The Times has posted the criminal complaint filed by the U.S. attorney’s office in Arizona. It charges two counts of murdering, and three counts of attempting to murder, federal officials. Specifically, Count One alleges the attempted murder of Rep. Gabrielle Giffords; Counts Two and Three allege the murders of legislative aide Gabriel Zimmerman and chief federal judge John M. Roll, respectively; and Counts Four and Five allege the attempted murders of legislative aides Pamela Simon and Ron Barber, respectively.

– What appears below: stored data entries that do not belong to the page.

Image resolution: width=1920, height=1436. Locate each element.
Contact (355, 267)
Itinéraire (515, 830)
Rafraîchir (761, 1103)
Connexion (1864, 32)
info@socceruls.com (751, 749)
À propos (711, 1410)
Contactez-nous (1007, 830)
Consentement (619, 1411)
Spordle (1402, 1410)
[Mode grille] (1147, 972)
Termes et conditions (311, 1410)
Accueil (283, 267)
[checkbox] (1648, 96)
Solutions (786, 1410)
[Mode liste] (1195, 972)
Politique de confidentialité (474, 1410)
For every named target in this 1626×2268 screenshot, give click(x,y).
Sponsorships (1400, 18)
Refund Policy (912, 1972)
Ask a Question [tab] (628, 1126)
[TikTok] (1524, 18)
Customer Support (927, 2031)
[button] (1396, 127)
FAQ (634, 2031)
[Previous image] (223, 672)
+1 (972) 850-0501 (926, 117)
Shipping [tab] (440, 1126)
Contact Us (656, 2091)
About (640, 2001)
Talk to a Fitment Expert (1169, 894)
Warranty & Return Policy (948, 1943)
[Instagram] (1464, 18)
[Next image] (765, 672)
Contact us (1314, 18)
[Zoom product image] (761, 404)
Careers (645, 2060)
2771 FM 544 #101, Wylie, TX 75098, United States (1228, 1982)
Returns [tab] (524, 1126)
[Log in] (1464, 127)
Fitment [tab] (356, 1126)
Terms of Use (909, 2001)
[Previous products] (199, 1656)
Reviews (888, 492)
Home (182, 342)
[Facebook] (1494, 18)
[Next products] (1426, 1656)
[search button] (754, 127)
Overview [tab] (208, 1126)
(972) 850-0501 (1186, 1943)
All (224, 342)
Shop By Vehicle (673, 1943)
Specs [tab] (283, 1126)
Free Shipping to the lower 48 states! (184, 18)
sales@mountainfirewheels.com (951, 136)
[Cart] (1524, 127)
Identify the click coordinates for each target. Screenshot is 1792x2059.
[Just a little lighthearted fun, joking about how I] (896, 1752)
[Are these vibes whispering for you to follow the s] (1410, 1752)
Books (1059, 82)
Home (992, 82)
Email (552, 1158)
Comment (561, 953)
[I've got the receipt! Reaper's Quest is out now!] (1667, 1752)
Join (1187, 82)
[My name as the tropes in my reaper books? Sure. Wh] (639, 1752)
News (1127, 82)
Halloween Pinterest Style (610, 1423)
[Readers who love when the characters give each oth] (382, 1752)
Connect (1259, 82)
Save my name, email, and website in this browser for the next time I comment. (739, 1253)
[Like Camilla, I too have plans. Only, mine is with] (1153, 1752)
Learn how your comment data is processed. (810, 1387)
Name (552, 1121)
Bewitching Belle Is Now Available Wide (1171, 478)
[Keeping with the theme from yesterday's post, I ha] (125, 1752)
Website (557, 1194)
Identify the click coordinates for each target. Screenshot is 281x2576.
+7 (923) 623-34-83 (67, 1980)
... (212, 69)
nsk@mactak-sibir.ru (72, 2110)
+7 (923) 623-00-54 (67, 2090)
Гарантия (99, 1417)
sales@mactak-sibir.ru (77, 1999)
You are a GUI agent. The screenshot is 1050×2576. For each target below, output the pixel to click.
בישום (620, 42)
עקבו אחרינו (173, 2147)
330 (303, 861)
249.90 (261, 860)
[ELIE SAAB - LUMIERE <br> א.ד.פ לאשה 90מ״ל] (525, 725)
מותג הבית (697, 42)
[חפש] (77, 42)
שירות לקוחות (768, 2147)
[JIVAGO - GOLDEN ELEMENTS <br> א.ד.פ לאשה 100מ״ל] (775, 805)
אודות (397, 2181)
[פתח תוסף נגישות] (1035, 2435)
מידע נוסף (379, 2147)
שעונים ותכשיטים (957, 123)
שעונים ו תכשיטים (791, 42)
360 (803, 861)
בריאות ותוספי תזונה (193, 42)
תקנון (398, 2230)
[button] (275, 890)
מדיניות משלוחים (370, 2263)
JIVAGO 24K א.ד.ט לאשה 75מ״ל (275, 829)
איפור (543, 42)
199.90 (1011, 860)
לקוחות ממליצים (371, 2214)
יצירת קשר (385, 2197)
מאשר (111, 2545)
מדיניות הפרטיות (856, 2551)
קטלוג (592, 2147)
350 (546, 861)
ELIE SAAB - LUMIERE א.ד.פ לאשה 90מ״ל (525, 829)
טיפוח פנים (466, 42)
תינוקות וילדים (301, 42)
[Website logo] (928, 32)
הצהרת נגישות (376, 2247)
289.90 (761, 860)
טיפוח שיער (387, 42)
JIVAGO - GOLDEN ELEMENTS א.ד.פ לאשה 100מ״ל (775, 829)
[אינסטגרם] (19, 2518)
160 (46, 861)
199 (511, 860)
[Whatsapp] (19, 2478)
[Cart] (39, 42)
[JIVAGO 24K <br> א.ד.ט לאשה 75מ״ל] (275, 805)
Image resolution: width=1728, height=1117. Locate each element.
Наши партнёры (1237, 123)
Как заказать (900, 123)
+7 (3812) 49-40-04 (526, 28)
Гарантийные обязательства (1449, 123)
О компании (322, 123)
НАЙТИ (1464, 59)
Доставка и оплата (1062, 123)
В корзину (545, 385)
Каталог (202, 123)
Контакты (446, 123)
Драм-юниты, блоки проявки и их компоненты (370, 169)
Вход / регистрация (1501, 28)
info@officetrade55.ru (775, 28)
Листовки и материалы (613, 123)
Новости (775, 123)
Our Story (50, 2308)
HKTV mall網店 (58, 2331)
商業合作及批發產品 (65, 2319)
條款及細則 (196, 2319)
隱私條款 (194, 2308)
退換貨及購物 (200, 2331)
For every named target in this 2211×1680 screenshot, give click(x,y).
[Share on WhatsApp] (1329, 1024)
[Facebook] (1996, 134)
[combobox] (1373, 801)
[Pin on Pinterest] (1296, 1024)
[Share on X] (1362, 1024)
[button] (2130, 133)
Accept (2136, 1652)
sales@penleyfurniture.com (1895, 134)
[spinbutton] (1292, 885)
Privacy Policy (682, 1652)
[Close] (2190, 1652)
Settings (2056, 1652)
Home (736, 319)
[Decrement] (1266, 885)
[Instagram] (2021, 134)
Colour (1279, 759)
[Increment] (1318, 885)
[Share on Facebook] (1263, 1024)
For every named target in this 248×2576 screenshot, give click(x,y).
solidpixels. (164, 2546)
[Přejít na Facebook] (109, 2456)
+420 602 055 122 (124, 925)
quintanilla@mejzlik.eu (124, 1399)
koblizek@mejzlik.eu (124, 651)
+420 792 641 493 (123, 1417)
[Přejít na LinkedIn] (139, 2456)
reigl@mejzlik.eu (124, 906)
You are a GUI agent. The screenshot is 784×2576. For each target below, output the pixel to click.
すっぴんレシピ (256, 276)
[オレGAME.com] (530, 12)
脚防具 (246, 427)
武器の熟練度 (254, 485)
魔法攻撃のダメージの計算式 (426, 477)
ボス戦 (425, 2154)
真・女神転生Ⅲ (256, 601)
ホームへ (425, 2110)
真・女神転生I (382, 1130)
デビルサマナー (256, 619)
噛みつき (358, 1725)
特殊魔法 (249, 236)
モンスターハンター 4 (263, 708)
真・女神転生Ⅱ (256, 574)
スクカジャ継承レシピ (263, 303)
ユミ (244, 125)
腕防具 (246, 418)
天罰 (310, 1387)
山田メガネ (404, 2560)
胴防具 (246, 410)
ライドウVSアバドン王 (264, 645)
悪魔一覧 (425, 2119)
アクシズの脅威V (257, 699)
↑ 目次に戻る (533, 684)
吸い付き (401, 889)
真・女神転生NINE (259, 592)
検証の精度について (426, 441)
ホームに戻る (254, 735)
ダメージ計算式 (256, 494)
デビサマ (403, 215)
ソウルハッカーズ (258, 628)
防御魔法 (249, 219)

The criminal complaint is not an indictment. It is a notice to the defense of the basis for the arrest of Jared Lee Loughner and an explanation of the probable cause for those crimes. Ordinarily, the complaint is also grist for a bail hearing, but with charges of this gravity it is inconceivable that Loughner would be granted bail. Federal law permits pretrial detention for an arrestee the court finds to be a danger to the community, a flight risk, or both.
Federal murder, a charge available when a government official has been killed in the course of performing official duties (see Title 18, U.S. Code, sections 1111 and 1114), is potentially a capital offense. It is up to the Justice Department whether to seek death penalty charges from the grand jury. The maximum penalty for attempted murder under federal law is 20 years’ imprisonment (section 1113).
I would expect that the State of Arizona will also file murder charges in connection with the killings of nine-year-old Christina Green and three other Arizonans, Dorothy Morris (who was 76 years old), Dorwin Stoddard (also 76), and Phyllis Schneck (79). The State may also file murder and attempted murder charges related to the victims whose shootings are the focus of the federal prosecution. Arizona has the death penalty so, again, those could be capital charges.
Second, when there has been an attack on a federal judge, it is common for other judges of the same court — in this instance, it would be Arizona’s federal district court — to recuse themselves. A judge from out of the district is appointed to preside over the case. This is not a necessary precaution, but it is a prudent one. That is, a judge is not legally mandated to recuse him- or herself from a case just because he or she knew the victim; and if judges had to recuse themselves over any potential bias, no matter how slight or theoretical, you could then argue that every judge was tainted (i.e., even if the appointed judge from out of district did not know the murdered judge, the appointd judge is still a judge and thus his or her bias might theoretically be called into question, too). Still, recusal and out-of-district appointment is a good practice to follow, especially in a capital case, and I expect it will be followed here. Those who are philosophically opposed to capital punishment are wont to exploit any potential claim of unfairness — I don’t mean that as a dig against opposition to the death penalty, which is perfectly honorable; it’s just a fact about litigation.